There’s some evidence that, with the conviction and guilty plea (of, respectively, former Trump campaign manager Paul Manafort and attorney Michael Cohen), that Trump’s numbers are eroding. But if DeSantis comes screaming out with above 60 percent of the vote, that shows serious, serious momentum.
I’m looking at the Gary Farmer race, a client of mine, (against Jim Waldman) because there’s been a lot of dark money mail coming out, tons of it, and it’s had no impact at all in the race.
FP: What are you looking for in the Democratic gubernatorial race?
SV: If Gwen Graham wins big, that would be some evidence of a number of things.
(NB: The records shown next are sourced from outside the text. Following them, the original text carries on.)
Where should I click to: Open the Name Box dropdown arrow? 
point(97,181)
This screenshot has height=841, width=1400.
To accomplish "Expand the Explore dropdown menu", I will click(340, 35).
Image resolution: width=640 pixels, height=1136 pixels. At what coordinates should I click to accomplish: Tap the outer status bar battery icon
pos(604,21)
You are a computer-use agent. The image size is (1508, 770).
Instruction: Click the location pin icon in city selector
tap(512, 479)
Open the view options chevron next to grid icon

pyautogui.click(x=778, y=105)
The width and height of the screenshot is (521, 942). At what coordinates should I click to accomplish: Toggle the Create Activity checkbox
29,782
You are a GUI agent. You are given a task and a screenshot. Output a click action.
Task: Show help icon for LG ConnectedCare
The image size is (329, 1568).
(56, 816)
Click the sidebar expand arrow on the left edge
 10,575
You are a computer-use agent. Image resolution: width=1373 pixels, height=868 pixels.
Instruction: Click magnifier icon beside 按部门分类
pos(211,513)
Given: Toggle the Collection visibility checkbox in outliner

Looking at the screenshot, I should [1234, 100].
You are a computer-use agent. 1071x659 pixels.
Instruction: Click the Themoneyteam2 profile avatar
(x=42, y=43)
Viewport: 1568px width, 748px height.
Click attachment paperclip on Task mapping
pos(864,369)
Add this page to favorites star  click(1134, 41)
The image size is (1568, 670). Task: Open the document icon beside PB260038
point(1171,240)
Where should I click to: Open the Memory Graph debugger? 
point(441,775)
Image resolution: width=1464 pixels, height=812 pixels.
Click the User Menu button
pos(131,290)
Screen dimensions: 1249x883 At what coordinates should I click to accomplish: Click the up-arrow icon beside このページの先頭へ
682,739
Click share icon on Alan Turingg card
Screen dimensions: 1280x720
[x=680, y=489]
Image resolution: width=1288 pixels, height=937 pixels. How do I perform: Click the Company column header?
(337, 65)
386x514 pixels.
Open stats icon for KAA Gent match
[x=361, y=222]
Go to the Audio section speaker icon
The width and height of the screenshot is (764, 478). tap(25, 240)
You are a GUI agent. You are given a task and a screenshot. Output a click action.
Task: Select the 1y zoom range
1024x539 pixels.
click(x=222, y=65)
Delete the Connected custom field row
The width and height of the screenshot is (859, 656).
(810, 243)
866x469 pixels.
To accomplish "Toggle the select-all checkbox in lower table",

One, that she’s a tougher, better candidate than some people are giving her credit for. You have to keep in mind that about as much money has been spent negative-attacking her than she has spent on television.
Remember, a dark money PAC has been attacking her and helping Andrew Gillum. Jeff Greene has spent $6 million, $7 million, $8 million attacking her. If she comes out strong, that will show a very resilient candidate.
FP: What do you make of the dichotomy within the Democratic Party between the progressive wing — that would be Gillum — and the centrists — which is Graham? What are you looking for there?
SV: What you see a lot in Democratic primaries is two things. One, demographic alignment. That’s why Jeff Greene hurts Philip Levine. Levine was comfortably in the lead until Greene entered the race — and you have two demographically similar guys.
They’re about the same age, they’re both wealthy, they’re both Jewish, they’re both white — above-middle-age Jewish white guys from South Florida. So they divided that same swimming lane.
Gillum has done a very good job of occupying the Bernie lane — the progressive lane, we’ll call it; the younger lane. And then, he’s the black candidate. If you combine those, Andrew has a pretty good shot.
Can a centrist candidate win? Gwen did vote against Nancy Pelosi. She did vote for the Keystone XL pipeline. She occupies a little bit more toward the center — which positions her better for the general, one would think.
Here’s the dilemma for her. Let’s say she wins. Does she pick a centrist candidate — a mayor of a big city, a congressman, or something like that? Or does she pick somebody who looks like the base?
Look what happened to Hillary Clinton. Hillary picked Tim Kaine — an old white dude. Had she picked a progressive, then maybe the base would have turned out, but middle-class America would have said, “Oh, that’s not like us.” The Democratic winner, other than Andrew, would have that problem.
FP: And that’s the Democrats’ big problem — persuading people sympathetic to them to actually go vote.
SV: That’s a deep problem. Do you try to win over the middle, or do you try to win over the Bernie supporters?
FP: In the governor’s race, who has the best social media operation?
SV: Andrew Gillum, by a country mile.
The problem with social media, it’s far more limited than people want to believe. It gets negative really fast, and the next thing you know, everybody’s attacking. I looked at one poll that said Andrew Gillum was under water among millennials. Which speaks to the point that if you own social media, it may not necessarily a good thing.
It’s a great medium to reinforce voters; it’s a great medium to get your name ID out there. It’s not a very good persuasion medium. Especially when all the lunatics get on there and start screaming and yelling about you, and the next thing you know you’re in trouble.